Just wanted to share this info with other fellow VW owners.

Chris


----------



## ASHIVERS (Jun 19, 2010)

Yeah their support after sale is awful. And return policy is terrible as well. 35% restocking fee plus shipping. Basically they don't do returns. I understand some of it bc of them being located in Canada but the lack of communication is the biggest problem. 

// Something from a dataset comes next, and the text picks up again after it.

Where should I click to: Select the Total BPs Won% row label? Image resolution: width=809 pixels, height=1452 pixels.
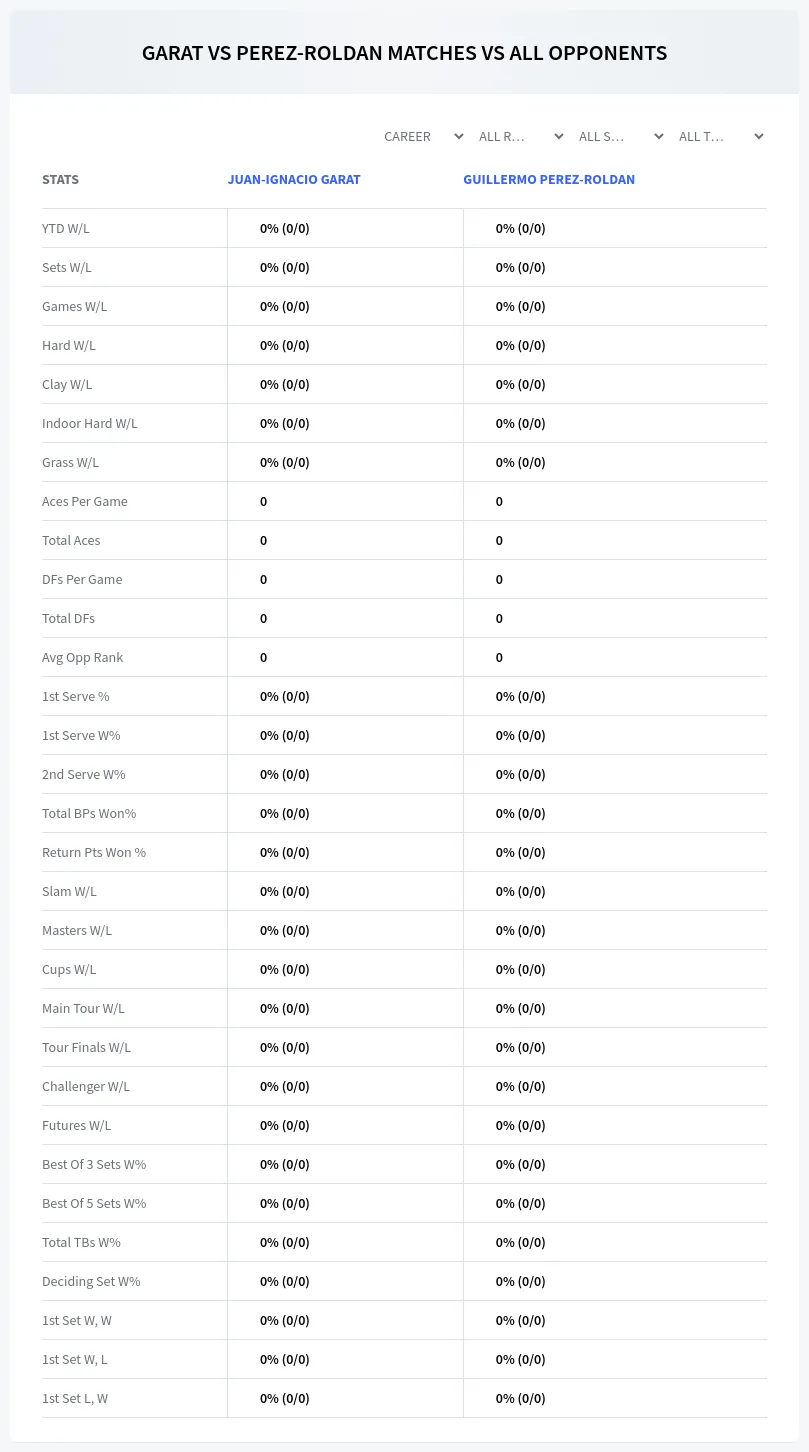pyautogui.click(x=89, y=813)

Sent from my iPhone using Tapatalk


----------



## 2.0LiterGolf (Jan 24, 2006)

Thanks for the info as i had thought of eventually getting this kit but with the sound of the poor craftsmanship and extremely poor customer service i definantly wont be doing business with cts. Thanks for saving me the headache of going through what you have.


----------



## krisco1996 (Jan 13, 2015)

No problem at all. I just had a check engine light come on today. Tomorrow I will find out if it is related to the catch can or not. The craftsmanship of the aluminum is great. Just everything else does not seem to be inline.


----------



## RjRacing (Nov 14, 2008)

Thanks for sharing! Any pictures?


----------



## krisco1996 (Jan 13, 2015)

RjRacing said:


> Thanks for sharing! Any pictures?


Hey RjRacing,

I am not posting any pictures of this because I had to take this kit off. This kit was causing my engine to smoke real bad. It was also the cause of my check engine light. Also, I decided to install the boost adapter block and that caused my engine to idle incorrectly.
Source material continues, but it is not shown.